The low-income uninsured are just not worthy

“Primary care is very important.  Preventative care is very important.”

Those were Governor Nikki Haley’s comments last week in regard to a new healthcare pilot project to start next year for the 18,000 employees of the Medical University of South Carolina.  Employees will choose from all the primary care doctors of MUSC for their medical home.  The employees will even have case managers to help them get the healthcare they need.

In addition to possibly better healthcare, the State Budget and Control Board voted to support the project in order to hold down healthcare costs for the employees and the state.

Said Haley, “If you focus in those two (primary and preventive care), it should be very effective.”

Too bad the Governor doesn’t want to provide primary and preventative healthcare to approximately 200,000 low income uninsured South Carolinians.  That’s how many who do not qualify for the state’s current Medicaid program but won’t earn enough to qualify for premium assistance in the new health insurance marketplace that opens October 1st.  Abandoned by the state of South Carolina, they will just continue to be uninsured while those with less income and those with more will receive insurance with the help of government.

Tony Keck, who runs the state’s Medicaid program, told the New York Times that, “Our mission is to purchase the most health for our citizens in need, at the least possible cost to the taxpayer.”

For those 200,000 uninsured citizens, the Governor and our Legislature have decided that the least possible cost for their healthcare needs is zero; simply don’t offer them health insurance.  But they could have also spent nothing and provided health insurance.

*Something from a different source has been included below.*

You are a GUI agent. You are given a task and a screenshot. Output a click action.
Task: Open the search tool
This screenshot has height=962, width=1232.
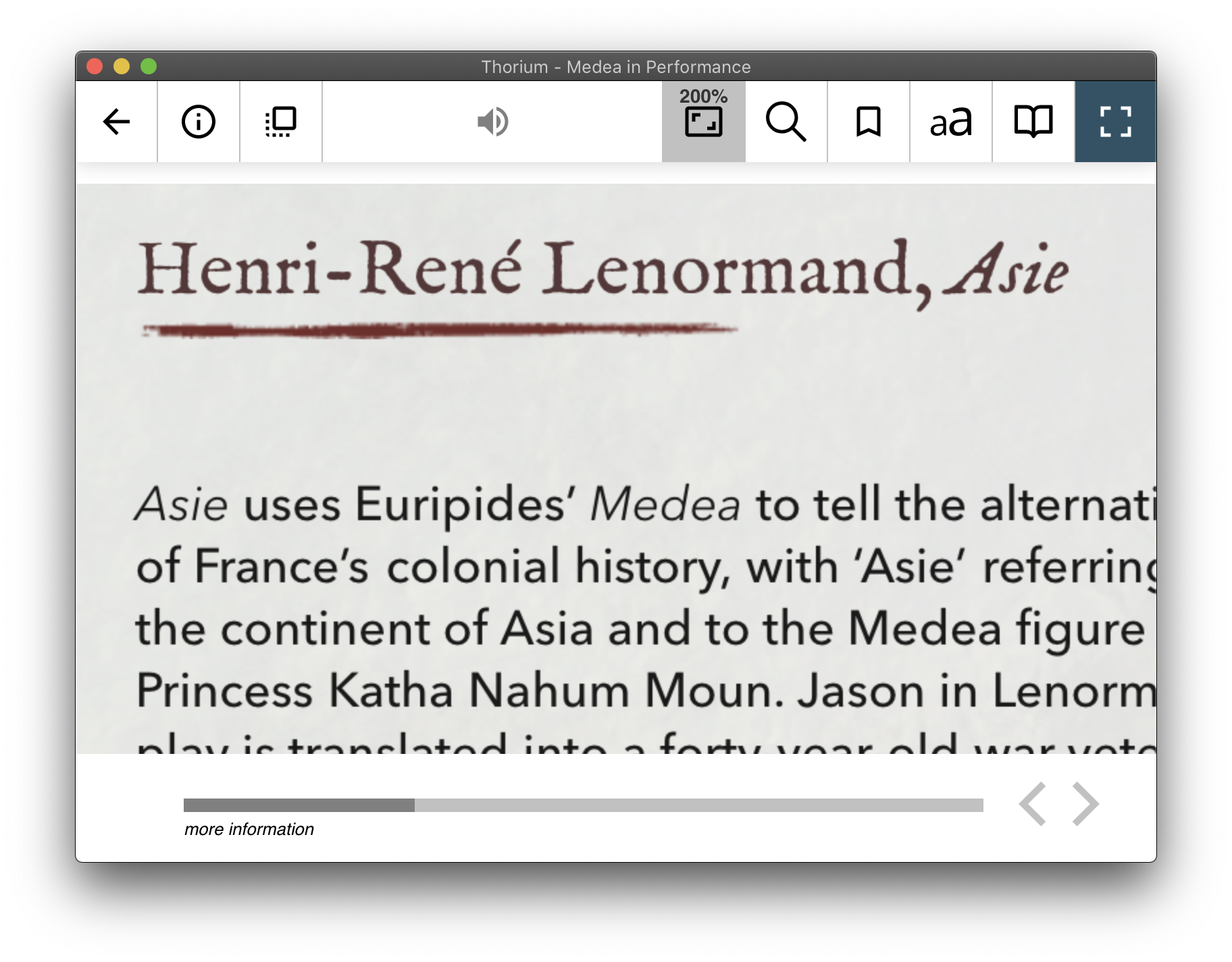(x=786, y=122)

The feds were willing to pay 100% to put these low income citizens on Medicaid for three years.  Had we done that, these uninsured would have had primary and preventative healthcare and we would have reduced the cost-shifting for uncompensated medical care that causes premiums for the insured to go up.  But that would have required our rabidly partisan government officials to agree that these 200,000 citizens were worthy of good healthcare at zero South Carolina taxpayer-cost under Obamacare.